If you’re not up to speed, we’ve got an explainer on the medevac bill that passed today here. In short, the bill will make sure asylum seekers detained on Manus and Nauru are evacuated to Australia for medical care when doctors recommend it, rather than leaving the decision in the hands of a government minister (Peter Dutton).

The government has been insisting that such a bill would cause people smugglers to start trying to send more people to Australia, so yesterday the Labor Party negotiated for a few amendments aimed at preventing that. One key amendment, for instance, limits the impact of this bill to people currently detained on Manus or Nauru — future arrivals won’t get the benefits of the law.

Try telling that to Scott Morrison, though, who announced this morning that he’ll be reopening the Christmas Island detention centre to prepare for new arrivals and “clean up the mess that Bill Shorten and Labor made yesterday, once again”.

“It’s my job now to ensure the boats don’t come back,” he wrote on Twitter. “I will to do everything within the Government’s power to ensure that what the Labor Party has done to weaken our borders does not result in boats coming to Australia.”

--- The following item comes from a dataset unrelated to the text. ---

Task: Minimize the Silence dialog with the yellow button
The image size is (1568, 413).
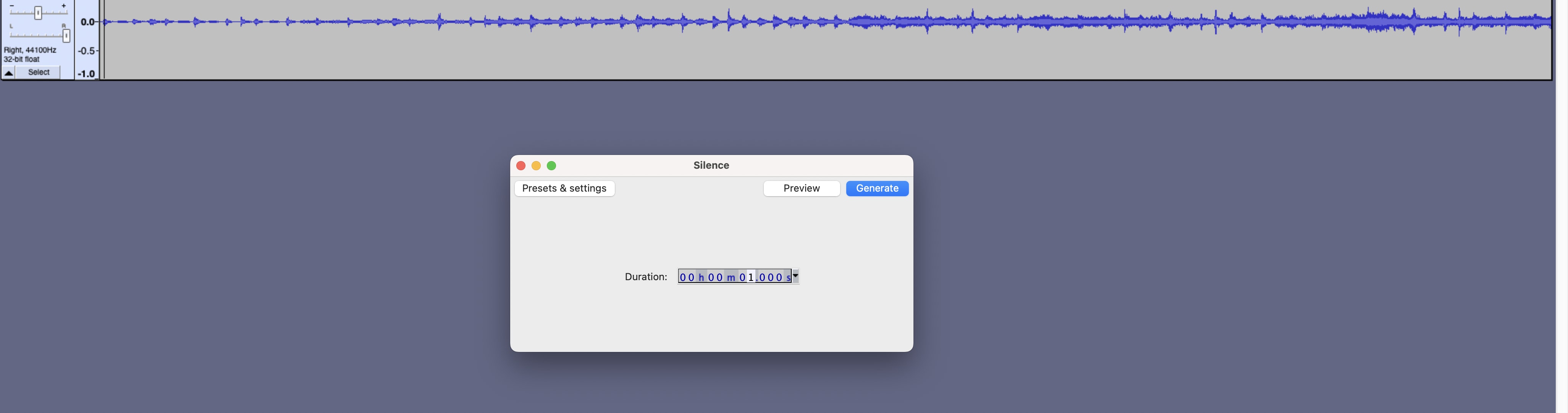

This is, to put it bluntly, a pretty outrageous twisting of the facts. First off, it’s worth remembering that all the bill in question does is secure greater medical care for people who are suffering and dying needlessly because of Australian government policies. The bill does not give asylum seekers a path to permanent settlement in Australia — all it does is transfer them to detention on Australian soil so they can receive adequate medical care. This is the policy the government is trying to describe as a drastic weakening of Australia’s borders.

The simple fact of better medical care in immigration detention doesn’t seem like a particularly strong incentive for people to start getting on boats and flocking to Australia. And, as mentioned above, Labor has already modified the bill to make sure those (small) benefits won’t apply to new arrivals.

Scott Morrison knows this, because he’s read the bill. But he’s conveniently leaving the detail out of his public comments on the issue, where he continues to insist that people smugglers will start sending increased numbers of boats to Australia again. See this exchange with Guardian political editor Katharine Murphy, where ScoMo just continues to talk over Murphy rather than acknowledge actual facts:

Basically, the Coalition’s response to yesterday’s humiliating defeat in Parliament has been to knowingly bend or even ignore the truth to salvage its reputation and position itself as the party that’s “stopping the boats”.

Remember that, as we approach this election.